You can change the model and profile names with you model of choice that you can get it from the Ollama list
command. Once you the file with this changes you can launch codex with profile
codex --oss --profile gpt-oss-120b-ollama
Remember the `gpt-oss-120b ` is the name of the profile from the config file.
LM Studio Configuration
In the LM Studio, You need to load the model and start the server. The default port used byLM Studio is 1234 but you can customise if needed. You can load and start model server in LM Studio using the LM Studio Or the lms
CLI. The command lms ls
will list all the models downloaded with LM Studio. You can load the model and start the server using following commands.
# Load the model e.g qwen/qwen3-coder-30b
lms load qwen/qwen3-coder-30b #Start the Server lms server start
You can also set the context length while loading the model based on the project size. Once, you have loaded the model and started server, you can update the codex configuration as below
- For gpt-oss-120b
[model_providers.lms] name = "LM Studio" base_url = "http://localhost:1234/v1" [profiles.gpt-oss-120b-lms] model_provider = "lms" model = "gpt-oss:120b"
- For qwen3-coder-30b
[model_providers.lm_studio] name = "LM Studio" base_url = "http://localhost:1234/v1" [profiles.qwen3-coder-30b-lms] model_provider = "lm_studio" model = "qwen/qwen3-coder-30b"

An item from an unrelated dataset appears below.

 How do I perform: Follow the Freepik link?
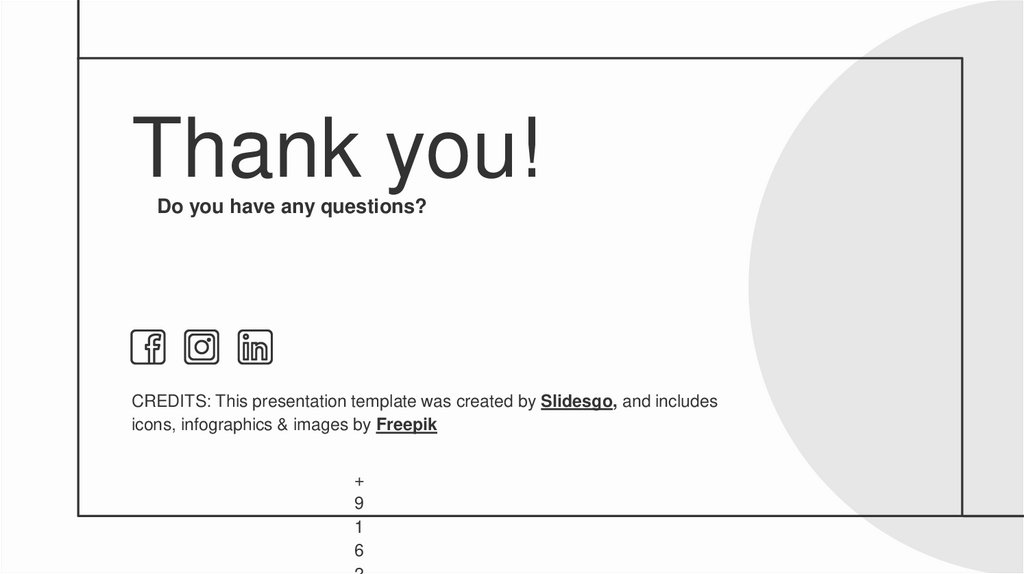coord(406,425)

After that you can launch the codex with relevant profile name. codex --profile gpt-oss-120b-lms
or codex --profile qwen3-coder-30b-lms
MLX Configuration
On Apple Silicon machines, you can use MLX for faster inference. You can download the models and start the server using mlx-lm
package. You need to install this package using
pip install mlx-lm
After successful installation, you can start the local server using following command. Let’s Stanton port 888 and use GPT-OSS-model by Superagentic AI
mlx_lm.server --model SuperagenticAI/gpt-oss-20b-8bit-mlx --port 8888
Now you can update the Codex Config
[model_providers.mlx] name = "MLX LM" base_url = "http://localhost:8888/v1" [profiles.gpt-oss-20b-8bit-mlx model_provider = "mlx" model = "SuperagenticAI/gpt-oss-20b-8bit-mlx"

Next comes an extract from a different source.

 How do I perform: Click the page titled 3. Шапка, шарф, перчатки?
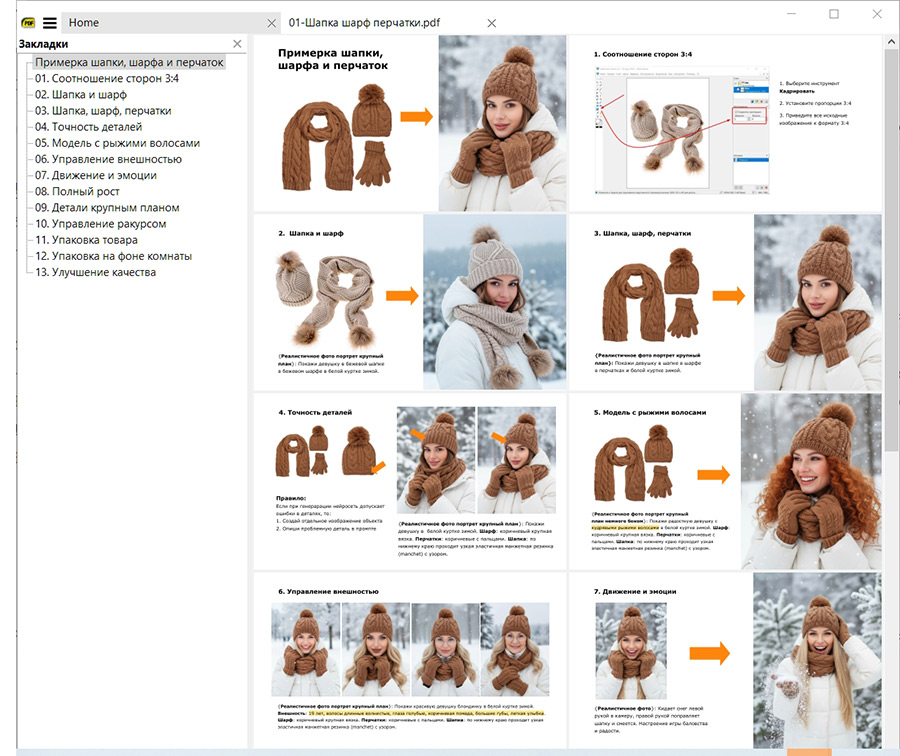tap(725, 302)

After that you can launch the Codex CLI with mlx profile codex --profile gpt-oss-20b-8bit-mlx
This will route your Codex CLI requests to the MLX provider and run the specified local model.
Watch It in Action
Context Legnth
One of the issue with using local coding models I context length, we need to manually tweak the context length if the repo is bigger. Yon can find settings for changing context size for Ollama, LM Studio and MLX independently. Ollama has /set parameter num_ctx
to change the context of running model. LM Studio, you can pass context-length
to the lms load
command.
Why Run Local Models?
While cloud APIs are convenient, local models bring unique benefits:
-
Privacy: Your code never leaves your machine.
-
Cost control: No API bills for long-running tasks.
-
Flexibility: Swap models in/out without waiting for API support.
-
Resilience: Works offline or in restricted environments.
By combining Codex CLI with local providers like Ollama, LM Studio, and MLX, you get the best of both worlds: a unified developer experience with full freedom to choose between cloud and local inference.
Final Thoughts
Codex CLI marks a shift in how developers interact with AI coding models. For the first time, you can use one CLI to manage all your models from OpenAI’s cloud APIs to cutting-edge OSS models running locally on your machine. If you’re serious about building with AI while keeping flexibility, privacy, and cost in check, it’s worth setting up Codex CLI with local providers today.